You download a lot from varied sources. If you regularly pull software, documents, or media from different corners of the web, from niche vendor sites to file-sharing services, every download is a small gamble that built-in tools may not inspect as aggressively. A dedicated scanner adds a second layer of checking exactly where you need it.
You are the family tech support. If you manage devices for relatives who click first and ask questions later, a paid suite with a central dashboard and stricter defaults can save you repeated cleanup visits.
You handle sensitive work data on a personal machine. When a compromise would hurt your business or your clients, a second opinion on every file is cheap insurance.
You want the bundle. Paid suites increasingly compete on extras rather than raw detection: a VPN, a password manager, identity monitoring, and dark web monitoring that alerts you when your email address or passwords turn up in leaked databases. One subscription instead of four can be fair value. You can also check the leak part yourself, free, with our email breach checker.
One caution if you do buy: run only one real-time scanner at a time. Installing a second antivirus does not double your protection; the two will fight over the same files and slow the machine down. Windows handles this for you by stepping Microsoft Defender back automatically when another product takes over.
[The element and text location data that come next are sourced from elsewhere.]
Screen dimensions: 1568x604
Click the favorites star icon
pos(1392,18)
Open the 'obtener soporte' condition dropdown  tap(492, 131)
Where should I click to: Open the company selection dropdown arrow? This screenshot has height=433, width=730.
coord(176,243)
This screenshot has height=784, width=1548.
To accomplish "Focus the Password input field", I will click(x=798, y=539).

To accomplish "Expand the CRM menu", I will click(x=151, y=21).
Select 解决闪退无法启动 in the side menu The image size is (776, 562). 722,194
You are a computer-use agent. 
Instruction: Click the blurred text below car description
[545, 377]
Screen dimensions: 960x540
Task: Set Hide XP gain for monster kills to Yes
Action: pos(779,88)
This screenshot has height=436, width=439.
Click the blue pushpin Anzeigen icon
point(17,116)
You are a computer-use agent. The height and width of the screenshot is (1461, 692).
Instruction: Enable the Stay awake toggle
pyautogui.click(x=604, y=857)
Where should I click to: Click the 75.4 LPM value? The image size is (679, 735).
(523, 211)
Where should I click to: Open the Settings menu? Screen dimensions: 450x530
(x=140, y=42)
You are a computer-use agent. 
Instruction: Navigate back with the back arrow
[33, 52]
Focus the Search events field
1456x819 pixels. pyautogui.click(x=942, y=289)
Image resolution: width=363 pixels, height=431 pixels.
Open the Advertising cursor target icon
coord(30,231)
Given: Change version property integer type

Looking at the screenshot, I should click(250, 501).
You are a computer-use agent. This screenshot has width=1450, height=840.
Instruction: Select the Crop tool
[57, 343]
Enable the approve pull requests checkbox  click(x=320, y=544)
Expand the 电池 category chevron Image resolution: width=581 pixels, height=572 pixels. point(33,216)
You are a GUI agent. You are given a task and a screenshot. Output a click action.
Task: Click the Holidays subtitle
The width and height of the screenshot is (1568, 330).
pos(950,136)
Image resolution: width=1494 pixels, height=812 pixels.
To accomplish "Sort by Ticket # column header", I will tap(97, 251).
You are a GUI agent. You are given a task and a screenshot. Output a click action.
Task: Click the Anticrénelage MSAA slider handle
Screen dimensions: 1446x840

The catch with free antivirus from unknown brands
Free antivirus from a company you have never heard of is often worse than installing nothing at all. Security software runs with deep access to your system, and a product with no visible way to make money has to earn it somewhere. The common patterns:
- Collecting and selling data about your browsing and the files on your machine.
- Showing constant pop-up ads and scare-style prompts pushing you to upgrade.
- Bundling browser toolbars, so-called optimizers, and other software you never asked for.
If you decide to add antivirus, stick to well-known brands whose results are published by independent testing labs. And keep the baseline in mind: the protection built into your operating system already answers to nobody but the platform's own reputation.
Myths worth dropping
- "I am careful online, so I do not need protection." Careful users still hit malicious ads and legitimate sites that have been quietly compromised. Good habits reduce your risk; they do not remove it.
- "Macs and phones do not get malware." They see less of it than Windows, but Mac malware is real and growing, and phones are targeted constantly through fake apps and phishing texts.
- "Antivirus slows everything down." That reputation was earned a long time ago. Current tools, including the built-in ones, are light enough that you will rarely notice them working.
Where to start tonight
Ten minutes covers all of this, and you can do it from the couch.
- On Windows, open the Windows Security app, confirm real-time protection is on, and run a quick scan.
- On a Mac, open System Settings, then Privacy & Security, and confirm apps are allowed only from the App Store and identified developers.
- On your phone, install any waiting system update, then delete the apps you no longer use.
- Turn on automatic updates on every device that offers them.
- Enable two-factor authentication on your email account first, since whoever controls it can reset everything else.
- If a free antivirus you do not remember choosing is installed, uninstall it and let the built-in protection take over.
Do those six things and you are better protected than most people who pay for security software and never open it.